### Provided passage
⟨

[<prev] [next>] [<thread-prev] [thread-next>] [day] [month] [year] [list]
Message-ID: <20110822040759.GQ2203@ZenIV.linux.org.uk>
Date: Mon, 22 Aug 2011 05:07:59 +0100
From: Al Viro <viro@...IV.linux.org.uk>
To: Linus Torvalds <torvalds@...ux-foundation.org>
Cc: Andrew Lutomirski <luto@....edu>, "H. Peter Anvin" <hpa@...or.com>,
mingo@...hat.com, Richard Weinberger <richard@....at>,
user-mode-linux-devel@...ts.sourceforge.net,
linux-kernel@...r.kernel.org
Subject: Re: SYSCALL, ptrace and syscall restart breakages (Re: [RFC] weird
crap with vdso on uml/i386)
On Sun, Aug 21, 2011 at 06:41:16PM -0700, Linus Torvalds wrote:
> On Sun, Aug 21, 2011 at 6:16 PM, Al Viro <viro@...iv.linux.org.uk> wrote:
> >
> > Is that ability a part of userland ABI or are we declaring that hopelessly
> > wrong and require to go through the function in vdso32? ?Linus?

⟩

Retype the mailing list message above without any changes, everything from "On Sun, Aug 21, 2011 at 06:41:16PM" down to "in vdso32? ?Linus?".

### Data lines
⟨

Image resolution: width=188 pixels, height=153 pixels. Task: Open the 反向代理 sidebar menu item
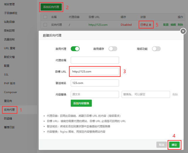[9, 110]
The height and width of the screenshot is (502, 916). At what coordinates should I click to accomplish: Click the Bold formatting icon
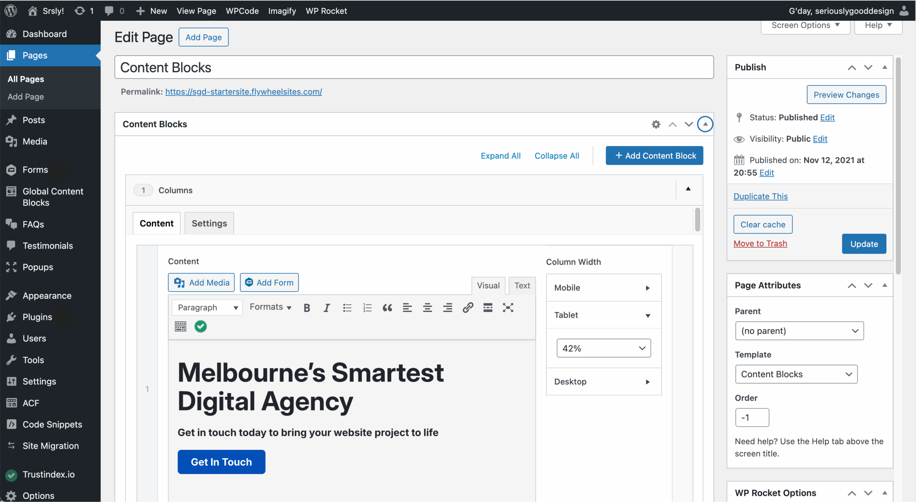pyautogui.click(x=307, y=308)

⟩

### Task solution
On Sun, Aug 21, 2011 at 06:41:16PM -0700, Linus Torvalds wrote:
> On Sun, Aug 21, 2011 at 6:16 PM, Al Viro <viro@...iv.linux.org.uk> wrote:
> >
> > Is that ability a part of userland ABI or are we declaring that hopelessly
> > wrong and require to go through the function in vdso32? ?Linus?